For this exercise, reproduce the entries below exactly, but only from the line containing "Alle Cookies akzeptieren (1041, 357)" through the line containing "EH375 (556, 1710)", both included.
————————
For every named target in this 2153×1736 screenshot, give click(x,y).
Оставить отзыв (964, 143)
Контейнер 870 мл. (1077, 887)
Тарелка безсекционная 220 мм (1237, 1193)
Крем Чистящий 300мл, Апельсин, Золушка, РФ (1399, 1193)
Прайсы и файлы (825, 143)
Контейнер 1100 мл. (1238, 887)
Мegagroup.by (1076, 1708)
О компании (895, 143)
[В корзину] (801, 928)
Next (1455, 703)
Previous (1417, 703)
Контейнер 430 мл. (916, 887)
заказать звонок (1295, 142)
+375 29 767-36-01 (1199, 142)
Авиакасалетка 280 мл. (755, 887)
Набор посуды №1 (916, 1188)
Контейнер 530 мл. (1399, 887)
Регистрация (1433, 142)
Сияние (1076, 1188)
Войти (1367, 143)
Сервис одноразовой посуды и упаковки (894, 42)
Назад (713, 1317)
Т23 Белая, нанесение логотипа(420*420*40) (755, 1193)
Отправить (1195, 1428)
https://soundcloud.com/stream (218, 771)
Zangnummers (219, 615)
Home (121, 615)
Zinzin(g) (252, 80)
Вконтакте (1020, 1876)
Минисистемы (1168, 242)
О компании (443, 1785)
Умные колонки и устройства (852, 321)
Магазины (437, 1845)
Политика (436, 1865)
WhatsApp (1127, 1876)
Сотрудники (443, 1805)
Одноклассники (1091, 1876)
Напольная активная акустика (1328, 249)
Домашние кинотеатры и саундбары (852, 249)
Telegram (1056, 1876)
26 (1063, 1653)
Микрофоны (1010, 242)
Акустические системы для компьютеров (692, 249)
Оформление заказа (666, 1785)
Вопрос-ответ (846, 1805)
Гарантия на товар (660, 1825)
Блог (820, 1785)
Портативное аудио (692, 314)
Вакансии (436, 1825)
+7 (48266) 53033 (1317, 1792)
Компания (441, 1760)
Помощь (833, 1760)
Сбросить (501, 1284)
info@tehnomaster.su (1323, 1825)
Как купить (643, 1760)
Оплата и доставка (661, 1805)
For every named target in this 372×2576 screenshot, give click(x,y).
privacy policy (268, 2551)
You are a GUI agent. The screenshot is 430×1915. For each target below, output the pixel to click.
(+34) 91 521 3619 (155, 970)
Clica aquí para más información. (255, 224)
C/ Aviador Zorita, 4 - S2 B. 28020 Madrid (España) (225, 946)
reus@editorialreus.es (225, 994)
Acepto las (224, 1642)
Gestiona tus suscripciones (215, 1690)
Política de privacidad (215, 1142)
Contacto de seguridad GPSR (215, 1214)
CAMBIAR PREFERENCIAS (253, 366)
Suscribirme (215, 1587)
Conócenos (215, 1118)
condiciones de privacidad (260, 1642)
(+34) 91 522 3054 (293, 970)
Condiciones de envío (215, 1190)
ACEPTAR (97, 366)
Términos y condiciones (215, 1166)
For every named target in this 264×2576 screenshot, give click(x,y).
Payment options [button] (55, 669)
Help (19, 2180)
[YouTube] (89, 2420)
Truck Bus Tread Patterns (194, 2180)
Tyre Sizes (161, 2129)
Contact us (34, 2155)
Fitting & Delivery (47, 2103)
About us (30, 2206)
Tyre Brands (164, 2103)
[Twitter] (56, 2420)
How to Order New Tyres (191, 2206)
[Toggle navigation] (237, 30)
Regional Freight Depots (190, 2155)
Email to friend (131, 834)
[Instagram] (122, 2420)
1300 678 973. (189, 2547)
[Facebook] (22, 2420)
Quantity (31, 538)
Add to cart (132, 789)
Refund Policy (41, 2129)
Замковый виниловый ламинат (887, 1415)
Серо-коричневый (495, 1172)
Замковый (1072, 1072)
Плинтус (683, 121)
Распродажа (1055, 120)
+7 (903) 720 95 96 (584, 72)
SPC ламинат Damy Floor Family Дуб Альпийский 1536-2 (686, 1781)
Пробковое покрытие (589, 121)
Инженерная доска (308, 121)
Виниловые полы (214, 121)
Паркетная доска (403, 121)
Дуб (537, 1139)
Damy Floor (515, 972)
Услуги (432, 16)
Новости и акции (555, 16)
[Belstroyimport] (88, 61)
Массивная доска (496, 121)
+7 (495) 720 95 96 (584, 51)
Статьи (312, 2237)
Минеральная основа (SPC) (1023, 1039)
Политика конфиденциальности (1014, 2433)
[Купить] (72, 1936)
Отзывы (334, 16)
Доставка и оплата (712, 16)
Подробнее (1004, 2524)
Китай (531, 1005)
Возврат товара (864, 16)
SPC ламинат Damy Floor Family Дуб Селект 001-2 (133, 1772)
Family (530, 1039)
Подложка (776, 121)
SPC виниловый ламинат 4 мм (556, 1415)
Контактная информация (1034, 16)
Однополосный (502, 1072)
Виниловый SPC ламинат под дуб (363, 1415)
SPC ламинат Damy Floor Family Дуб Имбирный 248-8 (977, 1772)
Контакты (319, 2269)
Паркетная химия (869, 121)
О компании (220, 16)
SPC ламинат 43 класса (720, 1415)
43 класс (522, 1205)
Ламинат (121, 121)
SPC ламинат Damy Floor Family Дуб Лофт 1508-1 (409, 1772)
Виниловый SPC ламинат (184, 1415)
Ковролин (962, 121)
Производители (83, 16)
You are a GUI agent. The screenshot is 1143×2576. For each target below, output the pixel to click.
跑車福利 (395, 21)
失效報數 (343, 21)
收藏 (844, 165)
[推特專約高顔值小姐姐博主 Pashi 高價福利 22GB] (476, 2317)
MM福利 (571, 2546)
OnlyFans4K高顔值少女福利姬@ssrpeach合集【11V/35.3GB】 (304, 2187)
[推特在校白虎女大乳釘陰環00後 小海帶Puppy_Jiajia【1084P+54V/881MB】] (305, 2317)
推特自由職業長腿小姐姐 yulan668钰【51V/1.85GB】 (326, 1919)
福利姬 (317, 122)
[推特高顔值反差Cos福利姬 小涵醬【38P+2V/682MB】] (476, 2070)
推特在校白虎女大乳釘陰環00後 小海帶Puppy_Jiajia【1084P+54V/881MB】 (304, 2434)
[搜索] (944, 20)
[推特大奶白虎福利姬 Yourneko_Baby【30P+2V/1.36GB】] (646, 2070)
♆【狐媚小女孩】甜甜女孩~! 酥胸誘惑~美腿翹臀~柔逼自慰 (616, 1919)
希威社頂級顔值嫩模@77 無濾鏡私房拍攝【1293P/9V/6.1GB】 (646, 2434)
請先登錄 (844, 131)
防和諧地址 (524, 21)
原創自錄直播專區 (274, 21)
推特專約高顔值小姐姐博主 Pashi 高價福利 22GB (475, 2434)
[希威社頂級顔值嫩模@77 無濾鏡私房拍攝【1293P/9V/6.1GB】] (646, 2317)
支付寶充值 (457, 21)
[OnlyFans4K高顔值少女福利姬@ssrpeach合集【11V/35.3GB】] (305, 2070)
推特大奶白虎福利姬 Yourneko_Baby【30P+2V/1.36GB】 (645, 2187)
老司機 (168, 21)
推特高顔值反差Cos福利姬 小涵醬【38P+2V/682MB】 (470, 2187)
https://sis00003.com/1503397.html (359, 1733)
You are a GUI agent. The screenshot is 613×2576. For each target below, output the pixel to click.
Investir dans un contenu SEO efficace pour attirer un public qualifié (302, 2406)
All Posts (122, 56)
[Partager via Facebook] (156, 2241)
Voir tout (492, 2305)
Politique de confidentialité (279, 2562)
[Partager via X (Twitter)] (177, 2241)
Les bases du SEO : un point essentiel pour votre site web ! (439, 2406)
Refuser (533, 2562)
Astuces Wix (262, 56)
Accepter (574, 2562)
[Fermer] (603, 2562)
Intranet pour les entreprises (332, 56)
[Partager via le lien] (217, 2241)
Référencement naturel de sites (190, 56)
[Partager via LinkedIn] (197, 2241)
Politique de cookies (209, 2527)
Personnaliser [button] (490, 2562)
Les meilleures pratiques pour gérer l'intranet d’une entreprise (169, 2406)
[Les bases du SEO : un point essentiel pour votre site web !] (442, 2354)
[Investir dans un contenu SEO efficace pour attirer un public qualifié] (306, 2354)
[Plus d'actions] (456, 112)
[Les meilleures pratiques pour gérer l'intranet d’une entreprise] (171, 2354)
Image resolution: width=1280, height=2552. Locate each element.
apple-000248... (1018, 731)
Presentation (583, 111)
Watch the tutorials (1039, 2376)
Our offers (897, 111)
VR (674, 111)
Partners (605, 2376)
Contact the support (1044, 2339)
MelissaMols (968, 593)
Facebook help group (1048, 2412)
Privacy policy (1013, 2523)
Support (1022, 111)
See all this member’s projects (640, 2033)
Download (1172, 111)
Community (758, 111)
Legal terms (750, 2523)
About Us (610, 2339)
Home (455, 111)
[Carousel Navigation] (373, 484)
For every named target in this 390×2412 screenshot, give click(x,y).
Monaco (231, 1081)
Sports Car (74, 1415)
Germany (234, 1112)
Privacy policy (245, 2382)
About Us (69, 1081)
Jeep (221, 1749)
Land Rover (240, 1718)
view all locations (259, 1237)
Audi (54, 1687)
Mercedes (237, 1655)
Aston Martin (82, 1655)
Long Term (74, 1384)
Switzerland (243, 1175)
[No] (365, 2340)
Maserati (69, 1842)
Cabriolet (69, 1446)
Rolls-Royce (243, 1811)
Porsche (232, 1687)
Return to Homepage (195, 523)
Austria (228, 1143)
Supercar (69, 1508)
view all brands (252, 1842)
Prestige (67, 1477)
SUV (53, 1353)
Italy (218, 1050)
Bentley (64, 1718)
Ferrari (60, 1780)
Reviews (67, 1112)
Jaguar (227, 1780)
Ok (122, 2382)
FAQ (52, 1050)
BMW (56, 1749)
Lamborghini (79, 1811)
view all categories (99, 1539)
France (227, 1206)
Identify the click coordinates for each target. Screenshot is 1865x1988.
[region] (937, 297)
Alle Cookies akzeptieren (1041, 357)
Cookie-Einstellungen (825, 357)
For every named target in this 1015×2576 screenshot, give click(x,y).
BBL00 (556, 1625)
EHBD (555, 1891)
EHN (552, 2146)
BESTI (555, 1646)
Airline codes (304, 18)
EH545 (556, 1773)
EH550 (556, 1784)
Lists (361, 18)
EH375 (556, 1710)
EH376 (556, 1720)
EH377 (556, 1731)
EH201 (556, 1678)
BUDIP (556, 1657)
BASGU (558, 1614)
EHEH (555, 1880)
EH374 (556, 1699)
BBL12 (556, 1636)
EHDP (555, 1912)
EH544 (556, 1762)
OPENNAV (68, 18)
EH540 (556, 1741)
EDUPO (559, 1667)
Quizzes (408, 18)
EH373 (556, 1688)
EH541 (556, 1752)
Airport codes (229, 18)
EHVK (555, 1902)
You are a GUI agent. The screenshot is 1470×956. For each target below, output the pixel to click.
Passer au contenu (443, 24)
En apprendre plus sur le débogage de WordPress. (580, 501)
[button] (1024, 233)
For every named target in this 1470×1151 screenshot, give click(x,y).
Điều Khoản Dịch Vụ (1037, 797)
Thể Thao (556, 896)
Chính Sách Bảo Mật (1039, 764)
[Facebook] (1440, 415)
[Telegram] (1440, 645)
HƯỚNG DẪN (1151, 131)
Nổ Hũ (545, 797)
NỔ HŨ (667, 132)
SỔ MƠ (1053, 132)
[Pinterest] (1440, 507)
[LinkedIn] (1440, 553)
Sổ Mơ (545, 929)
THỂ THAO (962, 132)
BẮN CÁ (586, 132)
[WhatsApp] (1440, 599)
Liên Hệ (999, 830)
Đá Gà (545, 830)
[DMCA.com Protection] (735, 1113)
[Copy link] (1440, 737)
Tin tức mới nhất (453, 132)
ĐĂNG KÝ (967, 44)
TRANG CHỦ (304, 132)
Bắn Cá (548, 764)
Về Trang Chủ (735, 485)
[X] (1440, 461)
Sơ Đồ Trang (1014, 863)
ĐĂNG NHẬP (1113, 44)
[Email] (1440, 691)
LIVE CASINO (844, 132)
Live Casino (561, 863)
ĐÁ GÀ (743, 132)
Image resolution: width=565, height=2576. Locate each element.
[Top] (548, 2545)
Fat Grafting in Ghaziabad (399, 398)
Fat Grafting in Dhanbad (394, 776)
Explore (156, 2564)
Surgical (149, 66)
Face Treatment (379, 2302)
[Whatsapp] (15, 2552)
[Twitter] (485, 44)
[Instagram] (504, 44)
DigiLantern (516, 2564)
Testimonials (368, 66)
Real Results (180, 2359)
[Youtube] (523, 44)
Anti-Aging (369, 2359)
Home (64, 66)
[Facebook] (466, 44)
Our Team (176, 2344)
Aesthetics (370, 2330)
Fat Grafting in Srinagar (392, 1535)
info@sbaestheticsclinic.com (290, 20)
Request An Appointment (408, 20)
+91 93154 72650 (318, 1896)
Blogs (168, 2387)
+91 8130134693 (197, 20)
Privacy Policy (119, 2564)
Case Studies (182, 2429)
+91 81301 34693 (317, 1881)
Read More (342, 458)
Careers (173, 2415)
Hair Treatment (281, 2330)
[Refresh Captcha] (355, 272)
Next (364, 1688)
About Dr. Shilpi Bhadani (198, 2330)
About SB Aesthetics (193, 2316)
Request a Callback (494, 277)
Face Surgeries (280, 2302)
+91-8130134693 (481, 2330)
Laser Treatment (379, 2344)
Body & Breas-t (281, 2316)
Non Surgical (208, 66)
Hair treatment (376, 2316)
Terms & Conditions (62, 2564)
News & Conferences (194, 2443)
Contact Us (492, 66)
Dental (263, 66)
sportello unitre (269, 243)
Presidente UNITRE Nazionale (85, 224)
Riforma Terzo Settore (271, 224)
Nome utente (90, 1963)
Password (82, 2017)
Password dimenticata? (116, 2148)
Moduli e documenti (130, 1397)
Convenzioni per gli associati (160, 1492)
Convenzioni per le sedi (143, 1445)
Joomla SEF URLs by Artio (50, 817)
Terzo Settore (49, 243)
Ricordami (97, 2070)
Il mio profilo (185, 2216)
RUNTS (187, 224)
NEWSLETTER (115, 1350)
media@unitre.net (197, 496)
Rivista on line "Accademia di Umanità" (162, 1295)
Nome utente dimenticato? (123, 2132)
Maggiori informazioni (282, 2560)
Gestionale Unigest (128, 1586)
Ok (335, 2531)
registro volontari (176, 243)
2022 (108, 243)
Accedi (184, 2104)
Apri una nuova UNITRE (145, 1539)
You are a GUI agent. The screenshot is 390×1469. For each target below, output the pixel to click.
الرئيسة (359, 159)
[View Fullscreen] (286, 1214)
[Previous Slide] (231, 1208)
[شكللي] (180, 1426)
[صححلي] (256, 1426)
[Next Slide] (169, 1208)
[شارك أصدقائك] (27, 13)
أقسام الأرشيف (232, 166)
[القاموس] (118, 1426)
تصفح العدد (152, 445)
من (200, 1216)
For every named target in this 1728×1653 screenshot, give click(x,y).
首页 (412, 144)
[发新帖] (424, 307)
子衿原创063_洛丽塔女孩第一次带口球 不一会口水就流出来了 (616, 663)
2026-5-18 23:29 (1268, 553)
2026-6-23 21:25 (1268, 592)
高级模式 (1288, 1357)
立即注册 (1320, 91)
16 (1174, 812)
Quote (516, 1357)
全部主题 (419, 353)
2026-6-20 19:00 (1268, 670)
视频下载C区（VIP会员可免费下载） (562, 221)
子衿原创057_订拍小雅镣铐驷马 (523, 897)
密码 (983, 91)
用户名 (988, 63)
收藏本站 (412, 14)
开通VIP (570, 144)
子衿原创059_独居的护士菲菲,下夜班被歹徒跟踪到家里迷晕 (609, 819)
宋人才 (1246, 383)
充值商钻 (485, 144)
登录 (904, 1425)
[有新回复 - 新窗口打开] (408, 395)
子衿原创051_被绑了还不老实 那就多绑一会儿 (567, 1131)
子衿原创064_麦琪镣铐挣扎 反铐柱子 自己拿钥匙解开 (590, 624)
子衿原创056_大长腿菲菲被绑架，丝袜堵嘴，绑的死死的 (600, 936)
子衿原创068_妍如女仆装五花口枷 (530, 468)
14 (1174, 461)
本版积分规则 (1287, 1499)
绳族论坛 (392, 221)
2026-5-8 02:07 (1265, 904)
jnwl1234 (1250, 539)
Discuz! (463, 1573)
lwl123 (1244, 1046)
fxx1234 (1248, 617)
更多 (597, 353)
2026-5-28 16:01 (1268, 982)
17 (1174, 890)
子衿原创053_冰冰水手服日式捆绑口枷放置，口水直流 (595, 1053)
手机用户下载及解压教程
————————
§ FINISHED EXERCISE
Alle Cookies akzeptieren (1041, 357)
Cookie-Einstellungen (825, 357)
For every named target in this 1015×2576 screenshot, give click(x,y).
BBL00 (556, 1625)
EHBD (555, 1891)
EHN (552, 2146)
BESTI (555, 1646)
Airline codes (304, 18)
EH545 (556, 1773)
EH550 (556, 1784)
Lists (361, 18)
EH375 (556, 1710)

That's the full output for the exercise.